The subtitle of this film should really read 'man in Berlin eventually succeeds in buying a coffee' for this journey towards caffeinated bliss is really the only coherent theme that holds this film together. We meet the protagonist in what appears to be a transitioning chapter of his life that involves a lot of sitting around, smoking cigarettes and aimlessly wondering from appointment to appointment. He possesses that common 20-something predicament known as a lack of purpose: he's spent two years in Berlin 'thinking about things' whilst his super successful father is under the impression that he's been studying hard at law school. 

His lifestyle may be every young bohemian's dream, and there is something deliciously edgy about watching him  flit in and out of film sets, weird interpretive dance shows and bars with interesting drunk old men, but it sure does get tiresome after a while.
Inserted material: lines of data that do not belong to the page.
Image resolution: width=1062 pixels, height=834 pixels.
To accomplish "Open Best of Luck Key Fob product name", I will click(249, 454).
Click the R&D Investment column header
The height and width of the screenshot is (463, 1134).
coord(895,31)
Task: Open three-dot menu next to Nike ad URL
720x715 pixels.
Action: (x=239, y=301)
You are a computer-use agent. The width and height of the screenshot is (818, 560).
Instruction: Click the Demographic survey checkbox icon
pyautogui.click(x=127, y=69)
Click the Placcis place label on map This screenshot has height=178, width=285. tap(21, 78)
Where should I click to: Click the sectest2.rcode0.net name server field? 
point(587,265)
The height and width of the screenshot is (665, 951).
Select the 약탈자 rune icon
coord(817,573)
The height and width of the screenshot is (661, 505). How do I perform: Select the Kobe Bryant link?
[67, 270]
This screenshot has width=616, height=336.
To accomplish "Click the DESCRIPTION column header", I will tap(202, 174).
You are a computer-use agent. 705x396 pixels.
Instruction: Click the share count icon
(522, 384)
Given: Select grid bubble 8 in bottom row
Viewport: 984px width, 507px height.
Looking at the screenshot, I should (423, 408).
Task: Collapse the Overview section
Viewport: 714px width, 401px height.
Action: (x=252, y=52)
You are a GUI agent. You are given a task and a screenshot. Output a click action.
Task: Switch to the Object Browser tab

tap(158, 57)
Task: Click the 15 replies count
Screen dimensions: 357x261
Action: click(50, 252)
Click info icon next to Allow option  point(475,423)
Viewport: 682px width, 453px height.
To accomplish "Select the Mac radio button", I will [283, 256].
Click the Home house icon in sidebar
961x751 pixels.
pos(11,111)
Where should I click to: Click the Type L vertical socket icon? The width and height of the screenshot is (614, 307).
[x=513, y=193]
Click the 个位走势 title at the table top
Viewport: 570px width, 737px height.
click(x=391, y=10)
We can only hope that the death of the old man at the end of the film forces him to recognise life's fragility and fleetingness enough that he gets of his arse and at the very least finds a job. One could assume that the last shot of him finally sipping a cup of coffee is a metaphor for consolidation and new found direction...but then again, this is Germany, so maybe not. 

Like most German Arthaus films, this piece is clearly not about a gripping storyline but rather snippets of still observations shot in sumptuous black and white and accompanied by a jazzy soundtrack. It's worth it for the cinematography and the incredibly dry sense of humour, just don't expect the story or the purpose of the film to be any clearer after watching it.